Reputation: 196
I am trying to build an RSS-Parser that will check each title for keywords. So I only get the feeds that I am interested in. Thus far I am able to get the titles using regex. But I am unsure on how to proceed. I would like to check the titles for multiple keywords, so it would be best to load them from a .txt file. I only want those titles to be printed out that have a positive match. Can someone point me in the right direction?
My code so far:
import urllib2
from urllib2 import urlopen
import re
import cookielib
from cookielib import CookieJar
import time
# -*- coding: utf-8 -*-
cj = CookieJar()
opener = urllib2.build_opener(urllib2.HTTPCookieProcessor(cj))

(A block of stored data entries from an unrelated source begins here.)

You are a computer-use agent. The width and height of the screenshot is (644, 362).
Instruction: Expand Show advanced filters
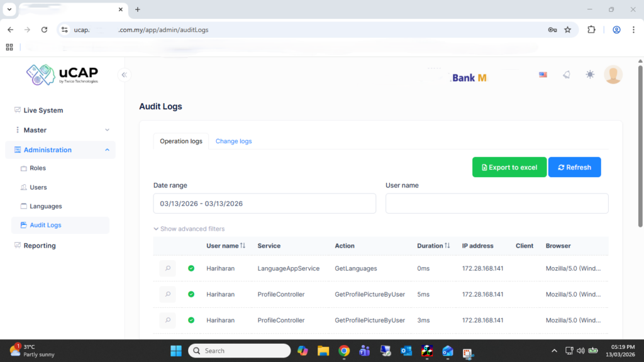[x=189, y=229]
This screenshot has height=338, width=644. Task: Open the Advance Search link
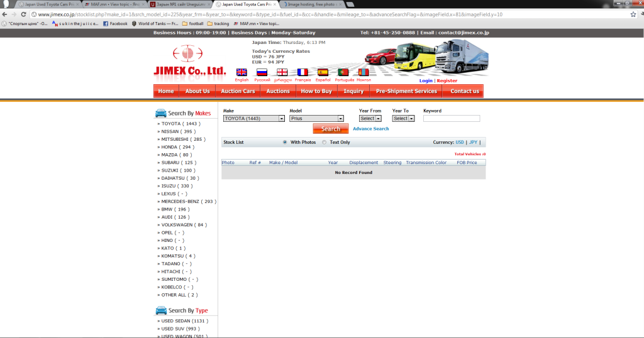pos(370,129)
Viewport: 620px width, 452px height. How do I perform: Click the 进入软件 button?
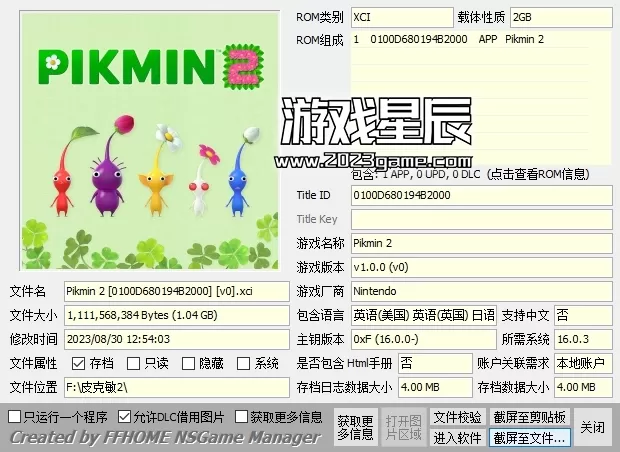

opener.addheaders = [('User-agent', 'Mozilla/5.0')]
def main():
try:
page = 'http://randomdomainXYZ.com/news-feed.xml'
sourceCode = opener.open(page).read()
#print sourceCode
try:
titles = re.findall(r'<title>(.*?)</title>', sourceCode)
for title in titles:
print title
except Exception, e:
print str(e)
except Exception, e:
print str(e)
main()
Upvotes: 1
Views: 464
Reputation: 2318
So, you want to print titles that contain one of the words in some list. Try:
for title in titles:
if any(word in title for word in word_list):
print title
As for reading your word list, you can read all the lines in a file with:
with open('word_list.txt') as f:
word_list = f.readlines()
# Make sure words don't end with a newline character ('\n')
word_list = [word.strip() for word in word_list]
Upvotes: 1